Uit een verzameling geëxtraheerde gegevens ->
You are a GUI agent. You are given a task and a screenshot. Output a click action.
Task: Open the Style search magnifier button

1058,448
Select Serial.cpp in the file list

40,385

Opdrachtdoel -> Zet alle regels van bovenstaande records om in een Markdown-tabel met de kolommen "Nr" en "Regel". Laat lege regels weg.

Uitkomst opdracht ->
| Nr | Regel |
|---|---|
| 1 | You are a GUI agent. You are given a task and a screenshot. Output a click action. |
| 2 | Task: Open the Style search magnifier button |
| 3 | 1058,448 |
| 4 | Select Serial.cpp in the file list |
| 5 | 40,385 |